Saint-Égrève
Histoire de Saint-Égrève
Saint-Égrève doit son nom à saint Agrippa (Aggripanus), évêque du Puy-en-Velay, que la tradition locale présente comme martyrisé en ce lieu vers 655. Une église fut érigée au XIe siècle autour de ses reliques, concédées par l’évêque de Grenoble au prieuré qui se constitua sur place. Non loin, le prieuré Saint-Robert-de-Cornillon, fondé à la même époque, devint plusieurs siècles plus tard l’actuel Centre hospitalier Alpes-Isère. Commune de la banlieue nord-ouest de Grenoble, dans le département de l’Isère, Saint-Égrève connut une industrialisation progressive au XIXe siècle puis une forte croissance résidentielle dans la seconde moitié du XXe siècle.
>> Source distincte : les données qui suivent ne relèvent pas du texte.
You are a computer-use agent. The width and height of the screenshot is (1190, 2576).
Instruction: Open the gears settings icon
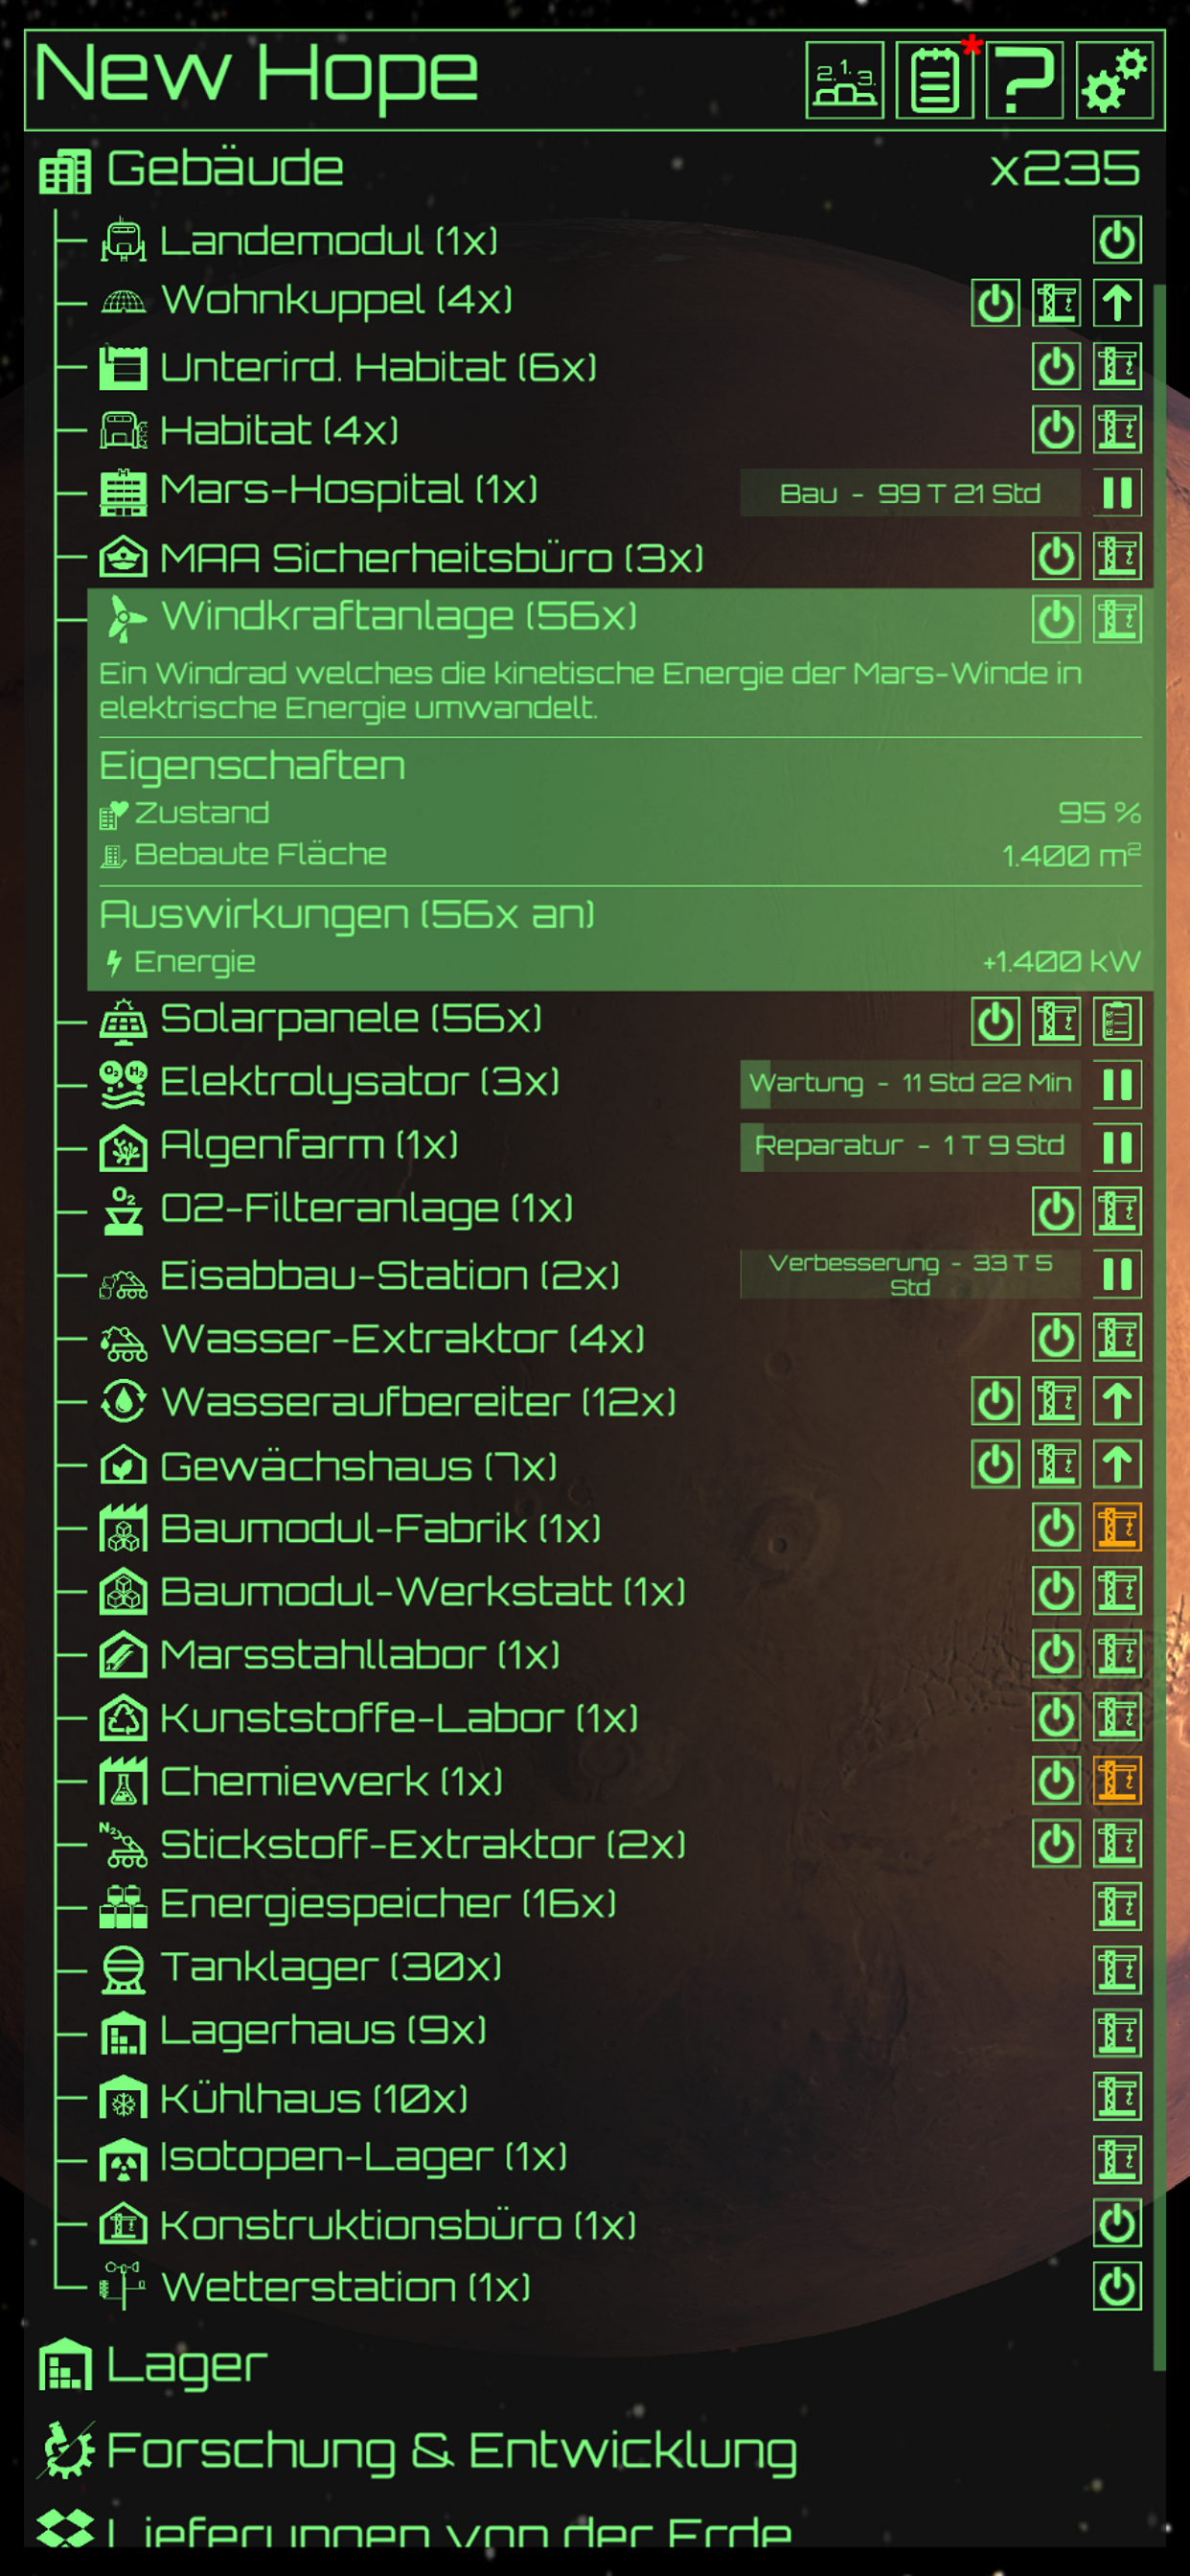pyautogui.click(x=1114, y=80)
La maison Barnave, du XVIIIe siècle, rappelle le séjour d’Antoine Barnave — avocat dauphinois et député du tiers état, acteur des débuts de la Révolution française — dans ce cadre bourgeois.
Toponymie de Saint-Égrève
La forme Sanctus-Aggripani est attestée au XIe siècle. Le nom évolua en Saint Grene puis Saint-Égrève par contraction progressive du nom du saint éponyme. Les habitants sont appelés Saint-Égrèvois.
Patrimoine religieux à Saint-Égrève
L’église Saint-Égrève, dont l’origine remonte au XIe siècle, conserve le lien avec le culte du saint éponyme. L’église Saint-Christophe dessert l’autre secteur de la commune.